___ Exercise input ___

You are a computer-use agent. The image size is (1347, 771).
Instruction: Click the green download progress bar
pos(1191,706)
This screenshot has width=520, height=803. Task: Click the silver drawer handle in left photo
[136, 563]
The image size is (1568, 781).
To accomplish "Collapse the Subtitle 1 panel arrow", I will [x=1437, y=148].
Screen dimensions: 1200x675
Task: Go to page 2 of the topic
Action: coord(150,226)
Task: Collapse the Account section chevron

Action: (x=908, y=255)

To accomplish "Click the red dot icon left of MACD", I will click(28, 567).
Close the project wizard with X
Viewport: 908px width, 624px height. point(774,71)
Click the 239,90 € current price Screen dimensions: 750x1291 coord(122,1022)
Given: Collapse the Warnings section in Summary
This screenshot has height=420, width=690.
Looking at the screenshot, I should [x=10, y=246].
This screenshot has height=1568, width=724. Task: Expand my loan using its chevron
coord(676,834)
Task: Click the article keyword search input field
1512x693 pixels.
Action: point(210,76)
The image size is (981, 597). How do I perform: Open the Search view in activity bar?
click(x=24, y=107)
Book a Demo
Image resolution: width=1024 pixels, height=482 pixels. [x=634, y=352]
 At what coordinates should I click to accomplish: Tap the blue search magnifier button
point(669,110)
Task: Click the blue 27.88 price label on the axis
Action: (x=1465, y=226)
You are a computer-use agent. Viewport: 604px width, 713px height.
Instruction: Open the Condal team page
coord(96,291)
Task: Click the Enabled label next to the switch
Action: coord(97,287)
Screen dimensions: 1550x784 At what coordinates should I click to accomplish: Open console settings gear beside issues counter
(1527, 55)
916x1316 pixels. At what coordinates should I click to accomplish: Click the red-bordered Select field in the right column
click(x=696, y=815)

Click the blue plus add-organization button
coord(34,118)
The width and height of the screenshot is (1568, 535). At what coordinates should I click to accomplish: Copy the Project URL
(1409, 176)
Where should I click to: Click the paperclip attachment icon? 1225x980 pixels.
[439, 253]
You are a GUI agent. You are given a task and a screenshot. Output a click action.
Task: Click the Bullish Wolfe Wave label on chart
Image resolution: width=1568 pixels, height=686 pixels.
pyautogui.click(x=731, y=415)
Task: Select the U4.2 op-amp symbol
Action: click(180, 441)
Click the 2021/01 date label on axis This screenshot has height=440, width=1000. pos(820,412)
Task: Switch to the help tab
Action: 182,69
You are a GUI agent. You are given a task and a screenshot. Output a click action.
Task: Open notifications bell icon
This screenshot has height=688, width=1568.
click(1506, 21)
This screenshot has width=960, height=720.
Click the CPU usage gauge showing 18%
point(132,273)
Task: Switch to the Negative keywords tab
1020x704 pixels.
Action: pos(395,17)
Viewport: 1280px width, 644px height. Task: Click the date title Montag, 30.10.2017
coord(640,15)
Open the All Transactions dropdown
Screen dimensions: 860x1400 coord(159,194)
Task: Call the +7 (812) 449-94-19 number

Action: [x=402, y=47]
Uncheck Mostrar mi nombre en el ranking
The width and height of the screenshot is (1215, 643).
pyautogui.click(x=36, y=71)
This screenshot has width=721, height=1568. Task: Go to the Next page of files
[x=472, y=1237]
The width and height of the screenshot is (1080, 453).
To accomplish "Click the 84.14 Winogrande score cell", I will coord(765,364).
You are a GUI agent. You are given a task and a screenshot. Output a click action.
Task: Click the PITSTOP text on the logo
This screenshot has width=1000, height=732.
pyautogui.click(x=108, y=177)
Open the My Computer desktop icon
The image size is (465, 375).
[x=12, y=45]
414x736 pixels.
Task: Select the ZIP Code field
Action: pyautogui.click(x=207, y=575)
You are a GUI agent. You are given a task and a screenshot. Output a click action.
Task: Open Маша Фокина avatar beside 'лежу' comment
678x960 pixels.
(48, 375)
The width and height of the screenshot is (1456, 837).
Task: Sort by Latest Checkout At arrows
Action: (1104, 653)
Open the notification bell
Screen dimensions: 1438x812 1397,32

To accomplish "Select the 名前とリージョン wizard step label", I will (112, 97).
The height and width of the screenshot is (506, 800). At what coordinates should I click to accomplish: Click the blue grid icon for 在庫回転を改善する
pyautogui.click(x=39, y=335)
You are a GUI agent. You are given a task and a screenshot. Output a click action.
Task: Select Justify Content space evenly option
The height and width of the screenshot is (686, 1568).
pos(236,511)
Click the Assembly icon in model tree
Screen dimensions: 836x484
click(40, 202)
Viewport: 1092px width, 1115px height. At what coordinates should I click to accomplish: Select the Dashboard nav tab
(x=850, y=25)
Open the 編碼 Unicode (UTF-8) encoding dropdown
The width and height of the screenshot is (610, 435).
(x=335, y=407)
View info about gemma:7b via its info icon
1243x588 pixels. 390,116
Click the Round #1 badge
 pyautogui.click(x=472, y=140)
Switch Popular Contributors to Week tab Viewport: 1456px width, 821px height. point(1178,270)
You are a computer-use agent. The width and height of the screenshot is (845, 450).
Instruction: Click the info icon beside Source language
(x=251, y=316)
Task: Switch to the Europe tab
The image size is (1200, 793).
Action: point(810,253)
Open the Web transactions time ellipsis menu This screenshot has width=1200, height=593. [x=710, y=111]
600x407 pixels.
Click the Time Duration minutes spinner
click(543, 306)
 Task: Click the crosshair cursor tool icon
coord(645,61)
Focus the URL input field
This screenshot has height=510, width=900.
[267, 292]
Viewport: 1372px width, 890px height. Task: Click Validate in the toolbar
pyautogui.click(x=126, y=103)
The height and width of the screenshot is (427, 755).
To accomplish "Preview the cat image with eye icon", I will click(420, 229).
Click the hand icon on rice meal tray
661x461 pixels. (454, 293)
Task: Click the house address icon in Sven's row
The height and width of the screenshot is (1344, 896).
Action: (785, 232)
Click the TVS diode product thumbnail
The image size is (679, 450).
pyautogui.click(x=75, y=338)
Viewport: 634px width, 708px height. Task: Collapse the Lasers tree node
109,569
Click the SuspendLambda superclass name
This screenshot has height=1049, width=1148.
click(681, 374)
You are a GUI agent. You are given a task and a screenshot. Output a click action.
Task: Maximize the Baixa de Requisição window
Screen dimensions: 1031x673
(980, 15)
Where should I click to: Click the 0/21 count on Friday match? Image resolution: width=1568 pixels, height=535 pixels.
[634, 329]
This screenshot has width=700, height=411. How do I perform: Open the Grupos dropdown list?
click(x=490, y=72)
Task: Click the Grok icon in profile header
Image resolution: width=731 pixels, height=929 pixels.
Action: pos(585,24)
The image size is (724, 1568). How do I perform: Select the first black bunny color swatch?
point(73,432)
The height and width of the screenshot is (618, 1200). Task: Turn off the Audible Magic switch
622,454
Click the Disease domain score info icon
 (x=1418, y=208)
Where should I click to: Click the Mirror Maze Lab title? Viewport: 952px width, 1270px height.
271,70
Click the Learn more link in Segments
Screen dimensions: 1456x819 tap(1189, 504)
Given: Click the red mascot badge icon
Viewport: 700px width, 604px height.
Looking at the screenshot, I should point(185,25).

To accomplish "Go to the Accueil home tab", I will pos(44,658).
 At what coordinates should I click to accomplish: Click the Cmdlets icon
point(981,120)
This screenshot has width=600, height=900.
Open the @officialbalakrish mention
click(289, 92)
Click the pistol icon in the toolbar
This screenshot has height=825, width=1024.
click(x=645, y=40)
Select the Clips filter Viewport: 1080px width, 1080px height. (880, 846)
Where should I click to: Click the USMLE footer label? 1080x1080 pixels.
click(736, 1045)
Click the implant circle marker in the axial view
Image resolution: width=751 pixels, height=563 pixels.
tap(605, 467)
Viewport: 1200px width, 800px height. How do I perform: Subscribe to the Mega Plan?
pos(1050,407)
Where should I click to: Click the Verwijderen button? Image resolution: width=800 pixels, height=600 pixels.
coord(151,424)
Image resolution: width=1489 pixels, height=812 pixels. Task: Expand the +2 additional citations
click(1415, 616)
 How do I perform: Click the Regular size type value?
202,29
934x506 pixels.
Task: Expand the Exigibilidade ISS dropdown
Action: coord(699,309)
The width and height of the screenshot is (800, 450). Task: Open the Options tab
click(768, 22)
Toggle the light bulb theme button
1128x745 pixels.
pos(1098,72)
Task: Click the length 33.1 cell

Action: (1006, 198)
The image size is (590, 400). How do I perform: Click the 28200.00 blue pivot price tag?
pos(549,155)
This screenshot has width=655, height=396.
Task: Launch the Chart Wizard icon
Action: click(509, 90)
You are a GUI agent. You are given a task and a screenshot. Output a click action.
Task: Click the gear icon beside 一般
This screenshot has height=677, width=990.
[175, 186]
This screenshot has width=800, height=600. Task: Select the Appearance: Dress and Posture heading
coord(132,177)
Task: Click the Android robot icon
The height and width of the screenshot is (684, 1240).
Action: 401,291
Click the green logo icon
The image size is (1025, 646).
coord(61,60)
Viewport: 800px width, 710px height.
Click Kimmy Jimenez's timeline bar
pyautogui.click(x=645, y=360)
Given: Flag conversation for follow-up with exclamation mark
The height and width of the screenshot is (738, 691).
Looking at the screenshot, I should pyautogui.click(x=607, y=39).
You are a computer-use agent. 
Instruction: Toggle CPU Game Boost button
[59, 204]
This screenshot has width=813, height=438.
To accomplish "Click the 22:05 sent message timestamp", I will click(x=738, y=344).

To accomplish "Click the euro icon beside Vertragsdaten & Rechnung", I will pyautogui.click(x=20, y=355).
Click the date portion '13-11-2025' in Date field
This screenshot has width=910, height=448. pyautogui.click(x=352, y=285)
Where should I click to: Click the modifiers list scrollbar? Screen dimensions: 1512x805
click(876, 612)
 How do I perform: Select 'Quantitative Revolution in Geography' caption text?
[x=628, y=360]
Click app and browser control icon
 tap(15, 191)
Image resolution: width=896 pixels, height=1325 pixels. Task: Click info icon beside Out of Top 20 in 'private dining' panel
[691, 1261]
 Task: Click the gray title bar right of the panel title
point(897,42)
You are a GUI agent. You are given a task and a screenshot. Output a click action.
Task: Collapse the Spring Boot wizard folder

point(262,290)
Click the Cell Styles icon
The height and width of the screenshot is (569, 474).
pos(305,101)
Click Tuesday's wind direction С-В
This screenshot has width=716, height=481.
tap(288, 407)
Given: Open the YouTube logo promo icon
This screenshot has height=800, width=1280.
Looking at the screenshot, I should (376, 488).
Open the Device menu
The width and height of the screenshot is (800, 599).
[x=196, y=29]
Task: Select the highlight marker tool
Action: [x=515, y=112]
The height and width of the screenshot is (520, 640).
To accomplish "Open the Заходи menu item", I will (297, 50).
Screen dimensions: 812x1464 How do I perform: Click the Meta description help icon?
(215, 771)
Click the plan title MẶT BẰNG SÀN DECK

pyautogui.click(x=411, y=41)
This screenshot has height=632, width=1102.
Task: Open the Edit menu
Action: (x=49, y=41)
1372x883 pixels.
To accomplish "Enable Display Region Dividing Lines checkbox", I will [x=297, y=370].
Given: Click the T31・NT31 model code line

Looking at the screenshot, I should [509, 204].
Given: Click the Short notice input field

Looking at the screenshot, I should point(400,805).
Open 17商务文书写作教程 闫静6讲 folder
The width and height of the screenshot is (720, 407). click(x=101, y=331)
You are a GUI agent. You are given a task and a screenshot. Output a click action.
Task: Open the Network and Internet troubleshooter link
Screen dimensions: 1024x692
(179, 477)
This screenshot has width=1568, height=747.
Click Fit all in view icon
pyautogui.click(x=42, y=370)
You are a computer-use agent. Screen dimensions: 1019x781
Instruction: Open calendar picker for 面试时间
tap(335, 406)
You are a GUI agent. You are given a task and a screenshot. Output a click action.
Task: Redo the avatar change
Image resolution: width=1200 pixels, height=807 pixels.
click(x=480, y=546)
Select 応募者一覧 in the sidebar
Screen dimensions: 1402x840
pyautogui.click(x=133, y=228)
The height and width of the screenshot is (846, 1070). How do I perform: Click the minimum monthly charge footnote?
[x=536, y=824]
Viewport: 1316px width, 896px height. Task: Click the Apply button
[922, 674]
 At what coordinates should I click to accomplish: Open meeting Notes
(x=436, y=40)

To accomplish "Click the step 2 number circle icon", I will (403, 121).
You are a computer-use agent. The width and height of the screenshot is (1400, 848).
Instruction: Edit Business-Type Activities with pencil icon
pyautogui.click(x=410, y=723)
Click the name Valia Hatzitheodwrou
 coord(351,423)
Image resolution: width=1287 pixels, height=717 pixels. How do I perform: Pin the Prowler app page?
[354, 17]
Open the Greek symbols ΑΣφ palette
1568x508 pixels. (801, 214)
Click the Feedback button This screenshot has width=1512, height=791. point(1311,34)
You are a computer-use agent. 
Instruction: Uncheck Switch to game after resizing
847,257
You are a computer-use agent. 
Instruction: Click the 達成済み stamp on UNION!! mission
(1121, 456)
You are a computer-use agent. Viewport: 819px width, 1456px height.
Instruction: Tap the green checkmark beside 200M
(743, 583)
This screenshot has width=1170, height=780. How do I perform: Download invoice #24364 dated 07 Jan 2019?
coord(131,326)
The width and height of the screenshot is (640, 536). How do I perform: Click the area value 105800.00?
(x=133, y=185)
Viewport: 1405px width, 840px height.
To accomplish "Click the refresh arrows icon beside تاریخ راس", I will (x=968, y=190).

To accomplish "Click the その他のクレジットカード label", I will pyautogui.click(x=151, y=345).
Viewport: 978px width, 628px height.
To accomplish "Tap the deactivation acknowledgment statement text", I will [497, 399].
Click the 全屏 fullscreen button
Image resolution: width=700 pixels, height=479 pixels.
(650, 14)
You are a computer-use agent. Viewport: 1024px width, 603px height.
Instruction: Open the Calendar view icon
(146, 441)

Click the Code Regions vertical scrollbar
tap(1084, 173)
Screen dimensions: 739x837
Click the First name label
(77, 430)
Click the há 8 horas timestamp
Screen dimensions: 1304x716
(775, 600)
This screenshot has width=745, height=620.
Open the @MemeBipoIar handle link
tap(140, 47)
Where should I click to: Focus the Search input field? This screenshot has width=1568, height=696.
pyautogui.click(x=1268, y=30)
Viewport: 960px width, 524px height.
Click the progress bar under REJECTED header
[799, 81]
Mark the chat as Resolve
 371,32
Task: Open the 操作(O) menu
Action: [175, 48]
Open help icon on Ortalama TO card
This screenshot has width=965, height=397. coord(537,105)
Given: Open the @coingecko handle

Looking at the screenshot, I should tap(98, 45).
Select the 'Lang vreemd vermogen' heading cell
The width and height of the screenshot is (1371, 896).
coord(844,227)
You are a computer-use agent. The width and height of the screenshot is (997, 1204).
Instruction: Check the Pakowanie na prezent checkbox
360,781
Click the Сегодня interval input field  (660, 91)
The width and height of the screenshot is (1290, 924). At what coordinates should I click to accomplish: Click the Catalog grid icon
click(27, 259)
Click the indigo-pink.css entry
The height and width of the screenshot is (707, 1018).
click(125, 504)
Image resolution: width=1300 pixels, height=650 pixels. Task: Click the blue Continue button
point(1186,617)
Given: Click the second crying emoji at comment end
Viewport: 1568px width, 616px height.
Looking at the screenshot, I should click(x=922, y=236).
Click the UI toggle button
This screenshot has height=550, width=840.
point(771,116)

___

The answer must be the lines from the one containing "Click the UI toggle button" through the last line of the records, written out exactly; please include nothing more.

■ Expected answer
Click the UI toggle button
This screenshot has height=550, width=840.
point(771,116)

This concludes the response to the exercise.